• [SOAL LATIHAN]
1: Apakah setiap pernyataan berikut sesuai dengan teks tentang gerakan Kaus Merah? (a) Instruksi 66/2523 dikeluarkan pada 23 April 1980. (b) Kalangan militer Thailand mendukung amnesti tersebut. (c) Pengaruh Siam Merah dalam Kaus Merah lebih besar daripada pengaruh Kelompok Oktober. Jawab ya atau tidak untuk masing-masing, lalu sertakan kata-kata penentu dari teks dalam kutipan persis.
2: Sambunglah teks tentang gerakan Kaus Merah, mulai setelah kalimat terakhirnya.

Perang gerilya rakyat tersebut berakhir dengan dikeluarkannya Instruksi Perdana Menteri 66/2523 pada 23 April 1980 pemerintah Thailand.[27] Instruksi 66/2523 adalah pendekatan non-militer dengan memberikan amnesti penuh bagi mereka yang terlibat dalam perang rakyat tersebut sebagai wujud dari rekonsiliasi nasional setelah periode perang yang berlangsung selama 15 tahun.[28] Amnesti ini juga memulihkan hak-hak kader-gerilyawan PKT untuk terlibat dalam politik, termasuk kemudian mendirikan partai atau ikut berkompetisi dalam pemilihan umum.[29] Amnesti dan pendekatan yang persuasif tersebut tidak pernah mendapatkan dukungan dari kalangan militer Thailand, yang menilai hal tersebut sebagai kemunduran kedaulatan monarki.[30]

Meski terlibat secara aktif dalam Kaus Merah, sejatinya pengaruh eksponen PKT, yang kini lebih dikenal dengan sebutan Siam Merah, tidak terlalu signifikan dalam menentukan strategi politik. Namun kelompok ini memainkan peranan penting dalam isu-isu agraria populis, dan mendapatkan dukungan dari kalangan petani pendukung Kaus Merah. Salah satu tokoh utama Siam Merah adalah Jakkrapop Penkair, mantan menteri kabinet di periode kepemimpinan Thaksin yang kini sedang berada di pengungsian. Kelompok ini dikategorikan sebagai salah satu elemen garis keras Kaus Merah.[31]

Namun, pengaruh Siam Merah dalam Kaus Merah masih kalah dibandingkan dengan Kelompok Oktober (Octobrists), yang memiliki latar belakang intelektual dan lebih populer di kalangan pelajar Thailand.[32] Kelompok Oktober merujuk kepada mantan-mantan aktifis sayap kiri yang aktif pada periode gerakan mahasiswa tahun 1970-an di Thailand. Kelompok ini berperan besar dalam sejarah perpolitikan Thailand, seperti gerakan demokratik 1992, berbagai gerakan sosial yang berlangsung di pertengahan dekade 90-an, hingga reformasi politik diakhir tahun 1990-an.[33] Figur-figur kunci Kaus Merah seperti Waeng Tojirakan, Wisa Khantap, Woraphon Phrommikabut dan Arisman Phongruangrong, merupakan bagian dari Kelompok Oktober.

• [ITEM YANG DISEDIAKAN]
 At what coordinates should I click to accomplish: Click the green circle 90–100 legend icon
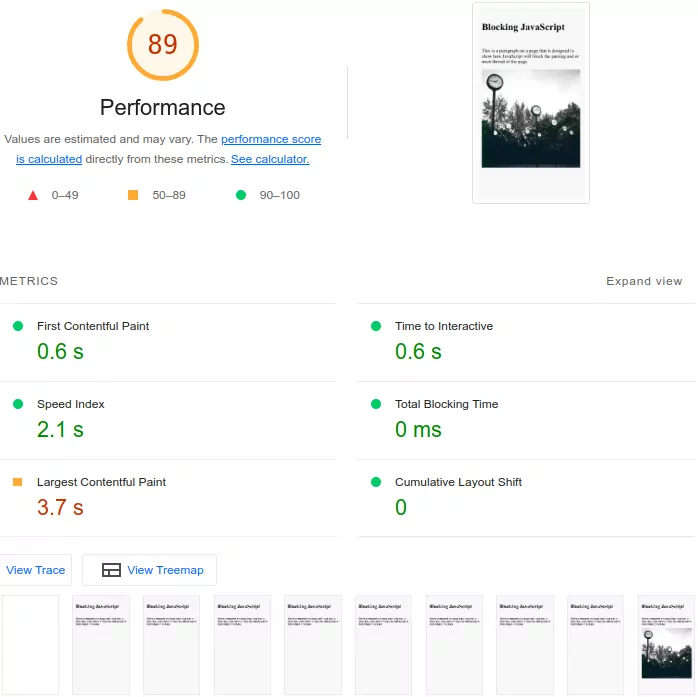(240, 195)
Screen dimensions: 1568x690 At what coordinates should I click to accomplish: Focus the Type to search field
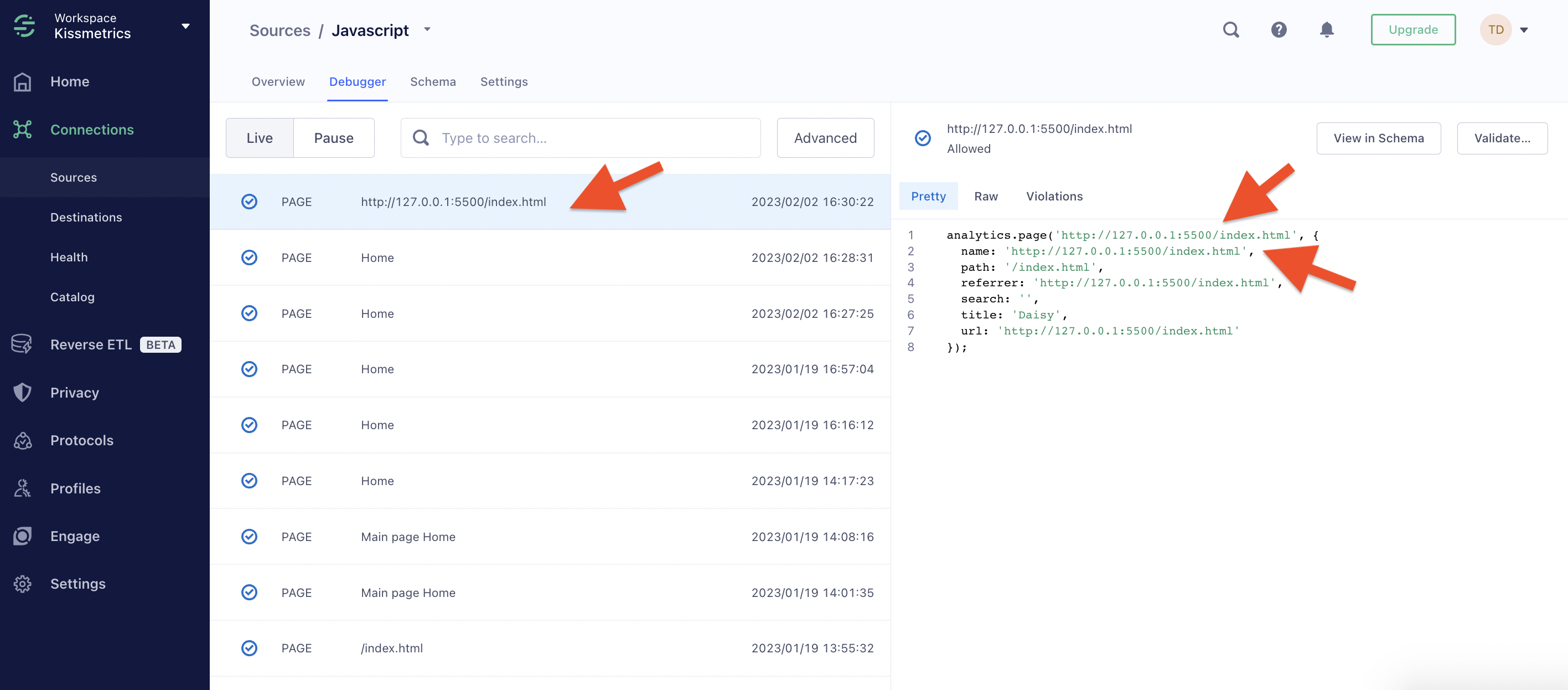(597, 138)
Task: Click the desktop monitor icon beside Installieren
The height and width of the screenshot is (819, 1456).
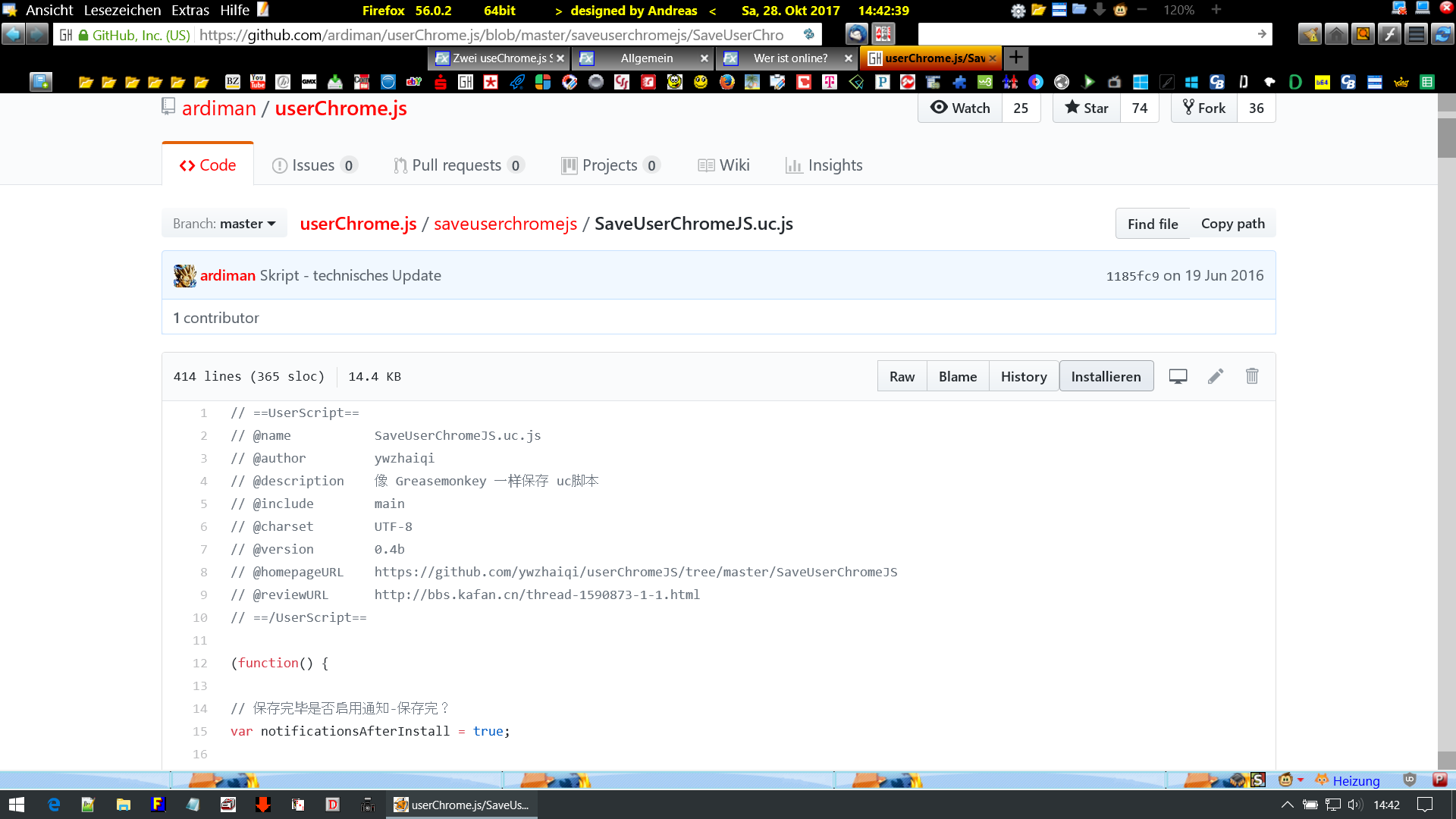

• [JAWABAN LATIHAN]
1:
(a) Ya: "dikeluarkannya Instruksi Perdana Menteri 66/2523 pada 23 April 1980"
(b) Tidak: "tidak pernah mendapatkan dukungan dari kalangan militer Thailand"
(c) Tidak: "pengaruh Siam Merah dalam Kaus Merah masih kalah dibandingkan dengan Kelompok Oktober"

2:
Penting untuk digarisbawahi bahwa pada masa awal konsolidasi, pendukung Kaus Merah didominasi oleh pendukung partai Thai Rak Thai (TRT). Thaksin Shinawatra menggunakan TRT sebagai kendaraan politik hingga menduduki kursi perdana menteri sebelum akhirnya partai ini dibubarkan oleh pemerintah pro-monarki pada tahun 2007. Kebanyakan massa pendukung Kaus Merah pada periode awal ini hanya memiliki intensi untuk melindungi Thaksin karena kebijakan-kebijakan populisnya, terutama tentang isu agraria dan isu pendidikan.[34] Pergeseran ideologis dalam Kaus Merah terjadi secara perlahan, seiring juga terjadinya pergeseran ideologis yang dialami oleh Kaus Kuning.

Jika Kaus Kuning seiring waktu bergerak ke arah yang lebih konservatif, anti-demokrasi, nasionalisme sayap kanan, maka Kaus Merah semakin bergerak ke arah yang berlawanan[35]. Pergeseran dalam Kaus Merah menuju ide-ide tentang demokrasi dan radikalisme gerakan massa juga ikut dipengaruhi oleh elemen-elemen radikal di dalamnya, semisal Siam Merah dan Kelompok Oktober.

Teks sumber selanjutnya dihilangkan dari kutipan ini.